Judul Asli : CANTING
Penulis : Arswendo Atmowiloto
Penerbit Gramedia Pustaka Utama
Desain & Ilustrasi sampul : Wedha
Cetakan I : Oktober 2007 ; 408 hlm
Kisah dibuka dengan kehidupan di Ndalem Ngabean Sestrokusuman – kediaman Raden Ngabehi Sestrokusuma, atau yang dikenal sebagai Pak Bei, pengayom penduduk setempat, juragan batik yang memiliki 112 buruh batik beserta angggota keluarganya. Namun suasana pada pagi hari itu sedikit berbeda dengan hari-hari biasa. Para buruh batik diliburkan, dan Bu Bei tidak berangkat ‘kulakan batik’ di Pasar Klewer, alasannya Pak Bei sedang sakit. Alasan sebenarnya Bu Bei ternyata sedang mengandung. Masalahnya ia sudah terlalu tua untuk hamil kembali. Bu Bei sudah berusia 32 tahun saat itu. Anak-anak mereka sudah besar-besar. Apa ‘omongan’orang-orang jika tahu tentang hal ini. Dan bagaimana tanggapan Pak Bei atas kehamilan yang tak disangka-sangka ini ...

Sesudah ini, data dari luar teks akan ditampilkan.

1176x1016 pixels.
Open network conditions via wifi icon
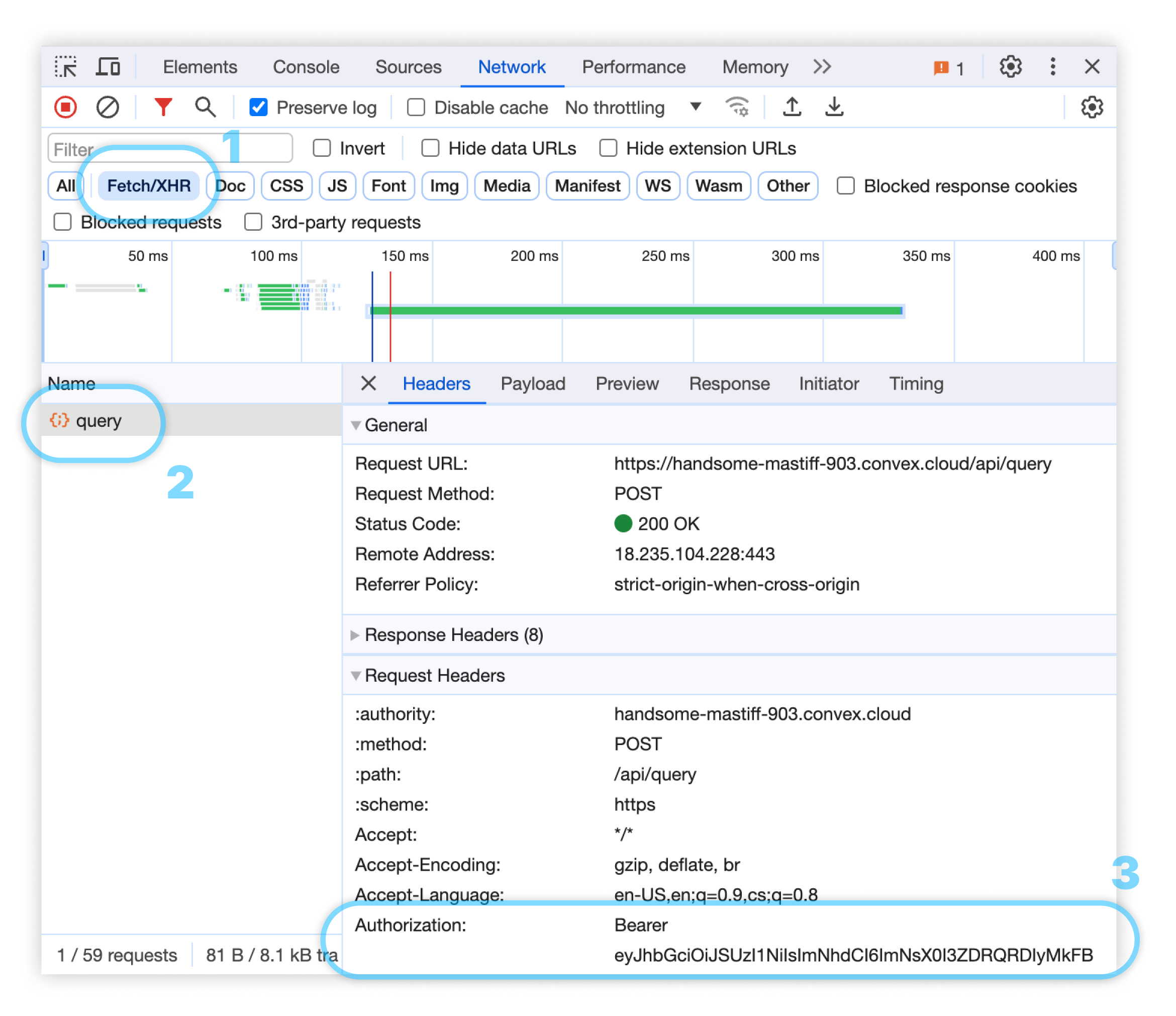[x=736, y=107]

Bu Bei sudah menikah saat berusia 14 tahun. Nama aslinya Tuginem, seorang putri rakyat biasa, yang tak bermimpi dipersunting oleh Den Bei Daryono – putra sulung Ngabean, keluarga priyayi. Pernikahan antara keduanya, menimbulkan berbagai masalah. Keluarga mempelai wanita diangkat derajat serta martabatnya, bahkan desa asalnya mendapat kehormatan karena salah satu penghuninya menjadi anggota keluarga Ngabean. Namun bagi keluarga mempelai pria, hal ini merupakan ‘aib’ yang menjadi pembicaraan serta kasak-kusuk kerabat dalam. Tuginem harus banyak belajar untuk menjadi sosok panutan dan pasangan yang pantas bagi Den Bei Daryono, apalagi semenjak ia menyandang panggilan Bu Bei.

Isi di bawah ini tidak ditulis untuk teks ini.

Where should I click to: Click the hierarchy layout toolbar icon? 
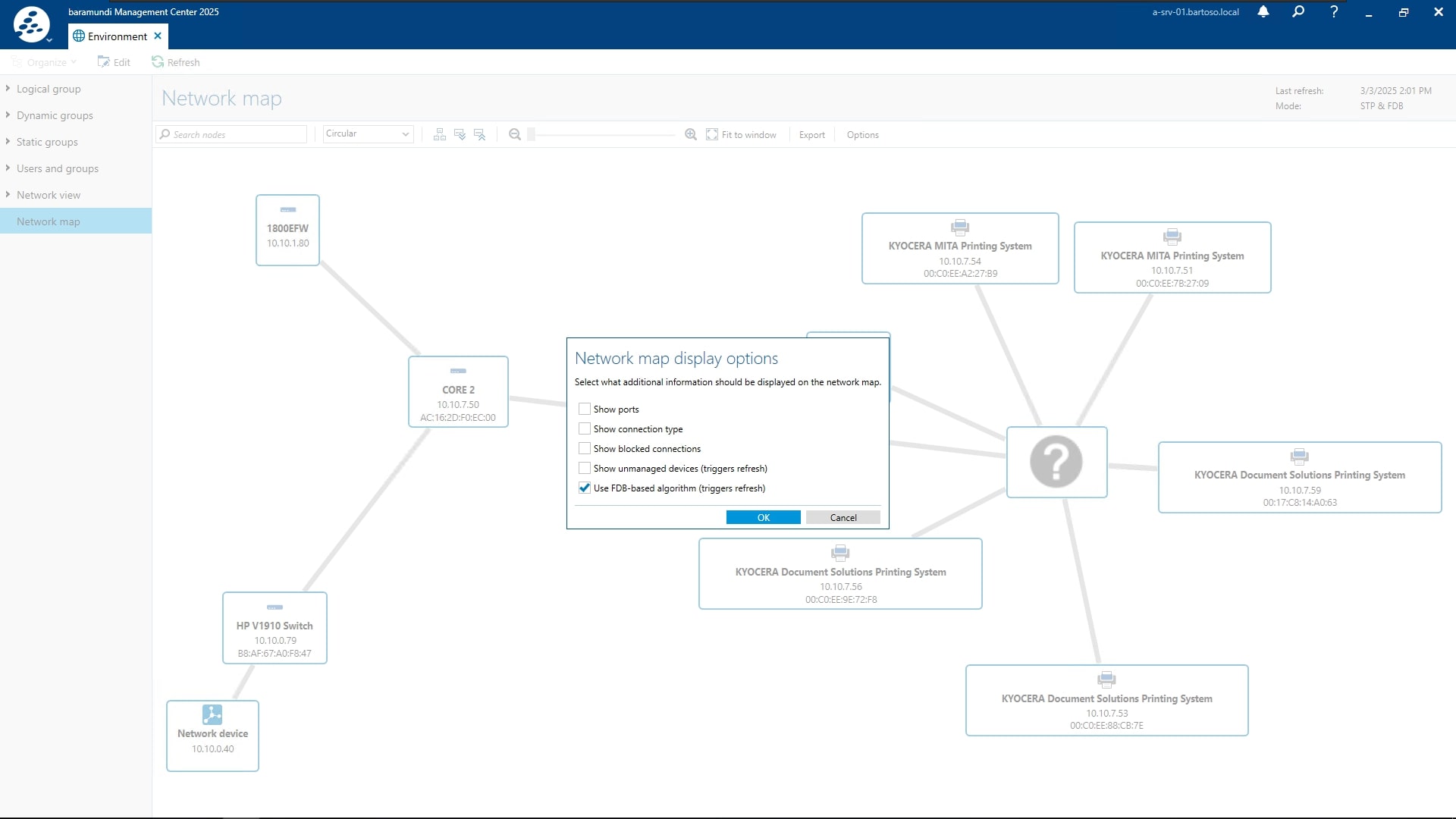click(440, 134)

Sejauh ini, Bu Bei selalu berusaha tidak mengecewakan Pak Bei. Dalam setahun setelah menikah, ia telah melahirkan putra pertama, Wahyu Dewabrata – sang pewaris penerus keturunan Sestrokusuma. Setengah tahun kemudian menyusul lahirnya Lintang Dewanti, di tengah berkecamuknya perang yang mengakibatkan ludesnya semua harta keluarga Ngabean. Tahun berikutnya Bayu Dewasunu lahir saat pasukan Belanda menangkap banyak orang dan mereka tidak ada yang kembali ke rumah masing-masing. Dan setahun kemudian tepatnya pada tahun 1949, saat kondisi sudah agak membaik, lahirlah Ismaya Dewakusuma, namun itu adalah waktu yang membuat susah kehidupan Bu Bei, karena Pak Bei memiliki selir di desa lain. Kelahiran Wening Dewamurti dua tahun kemudian merupakan titik tolak perubahan pada diri Pak Bei. Beliau tidak lagi suka ‘keluyuran’, bahkan meninggalkan selirnya, lebih kerasan tinggal di rumah dan bermain dengan putri bungsu yang menjadi kesayangannya.
Dan kini Wening sang bintang keluarga, sudah besar, berusia 11 tahun. Bu Bei tidak terlalu suka membayangkan perubahan apa yang akan terjadi akibat kehamilan barunya ini. Bu Bei merasa dirinya dicurigai telah hamil anak orang lain. Apalagi dengan sikap dingin Pak Bei yang bertingkah seakan-akan Bu Bei tidak sedang mengandung. Tiada tanggapan khusus dari beliau, membuat Bu Bei menjalani kehamilannya dengan sikap pasrah bahkan cenderung sedikit acuh. Hingga tiba waktunya sang bayi lahir, seorang bayi perempuan yang berkulit gelap, wajah tidak terlalu rupawan, sungguh berbeda dengan paras sang ayah maupun saudara-saudaranya. Ia diberi nama Subandini Dewaputri Sestrokusuma, atau lebih sering dipanggil Ni – putri bungsu keluarga Sestrokusuma yang nantinya memilih jalan hidup yang berbeda dari keluarganya, berbeda dengan saudara-saudaranya.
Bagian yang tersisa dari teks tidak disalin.